Given records:
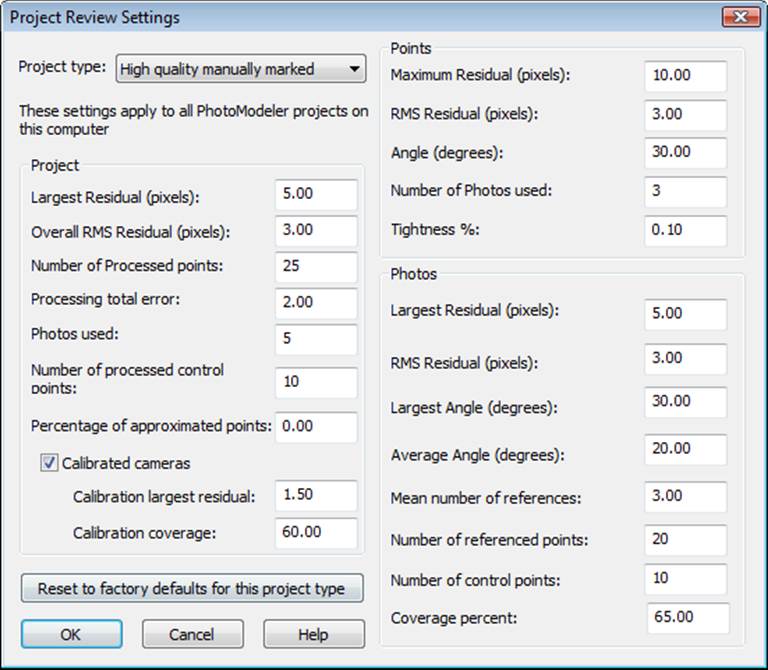This screenshot has width=768, height=670.
Task: Click the OK button
Action: coord(71,634)
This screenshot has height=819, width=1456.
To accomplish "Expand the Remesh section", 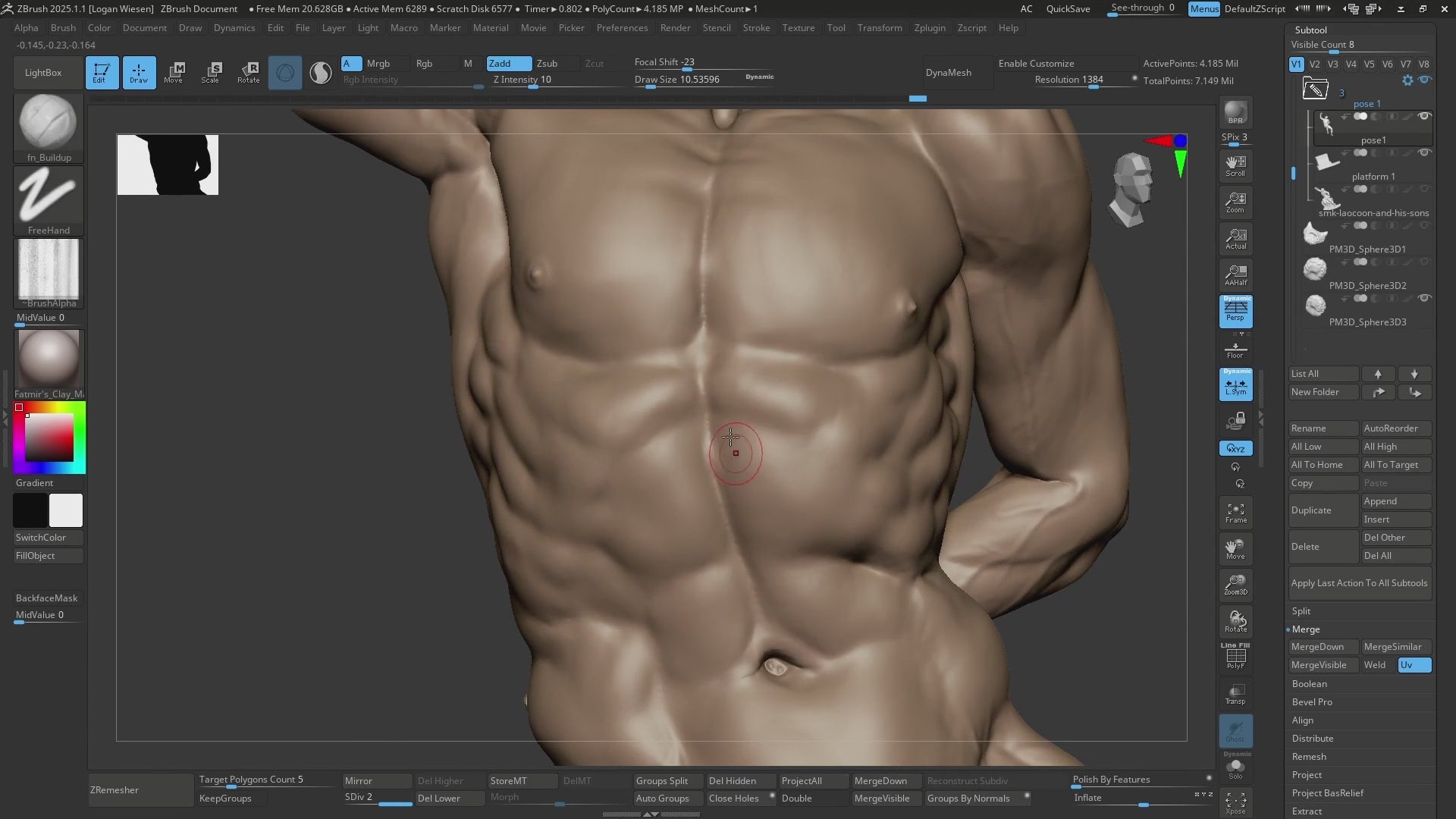I will [1309, 757].
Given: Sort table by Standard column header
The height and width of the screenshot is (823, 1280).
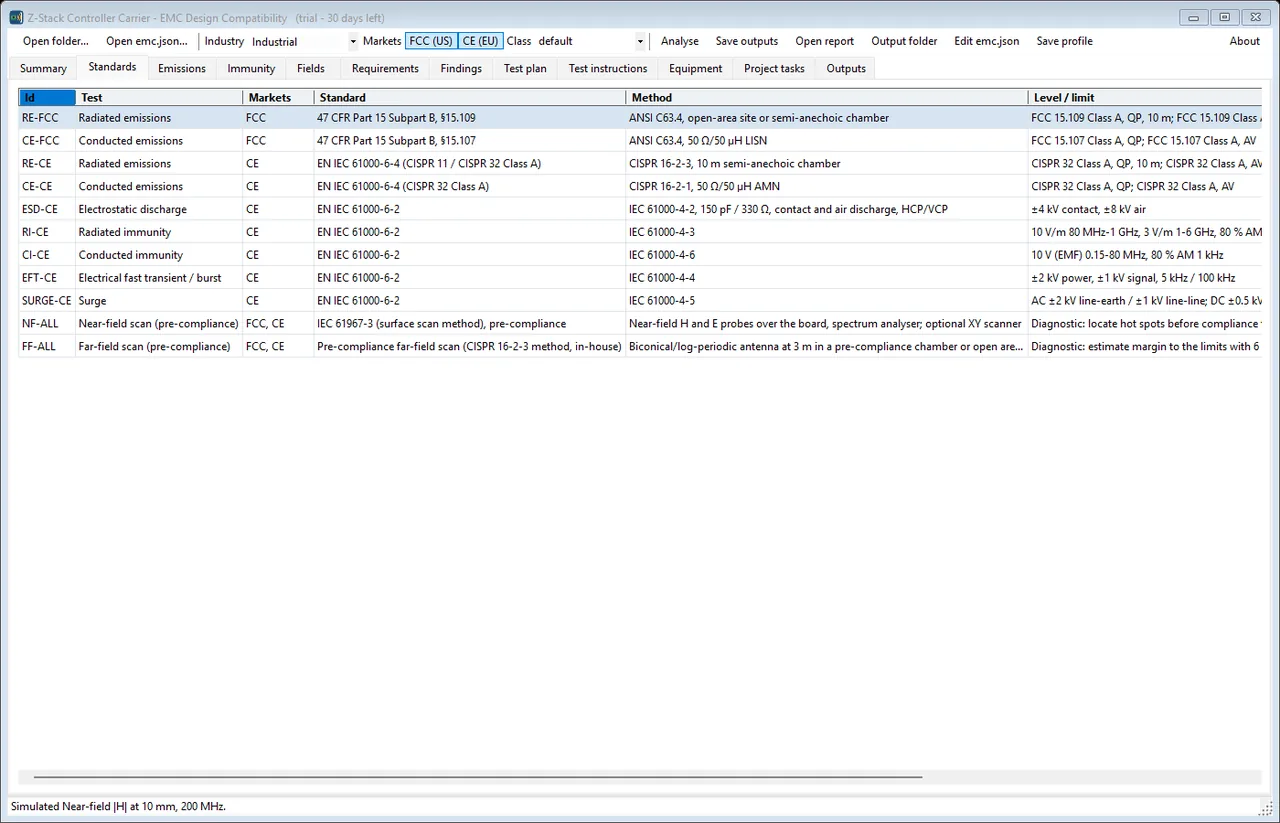Looking at the screenshot, I should tap(470, 97).
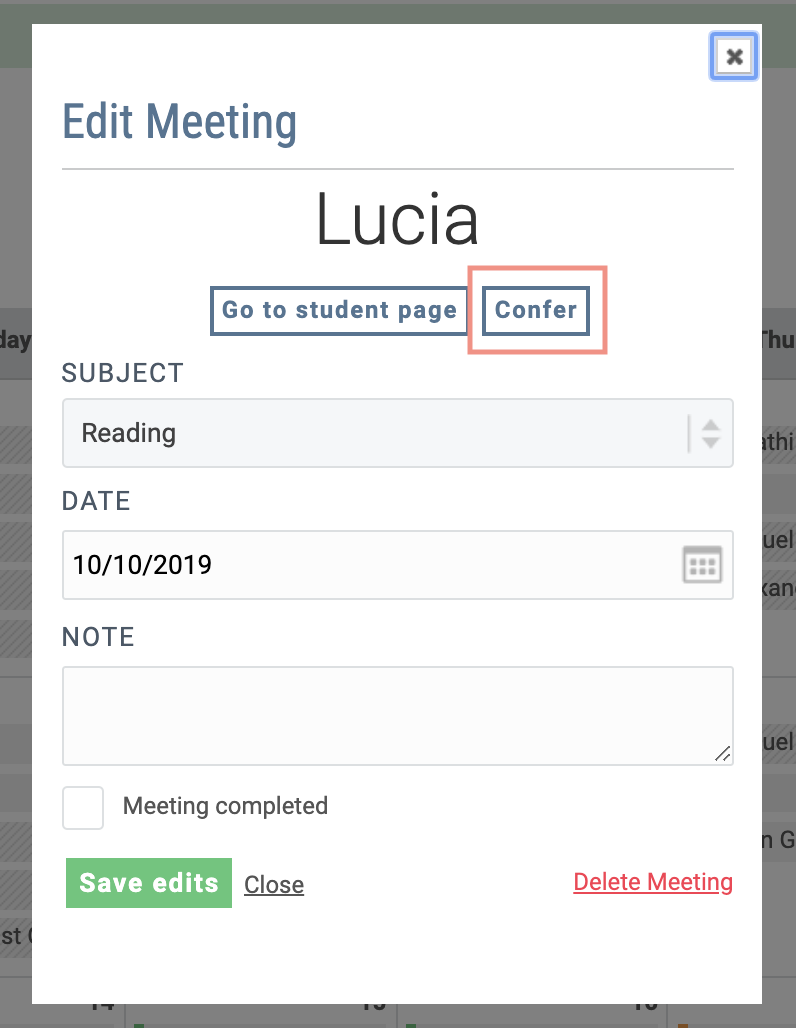This screenshot has height=1028, width=796.
Task: Open the Subject dropdown
Action: pos(398,433)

Exercise directions: Put everything from the line containing "Given: Sort table by Standard column header" down to the end of the items into a Markdown table with the columns Row and Item line, skipping blank lines and leaving out the pictures.

Response to this exercise:
| Row | Item line |
|---|---|
| 1 | Given: Sort table by Standard column header |
| 2 | The height and width of the screenshot is (823, 1280). |
| 3 | Looking at the screenshot, I should tap(470, 97). |
| 4 | This screenshot has height=1028, width=796. |
| 5 | Task: Open the Subject dropdown |
| 6 | Action: pos(398,433) |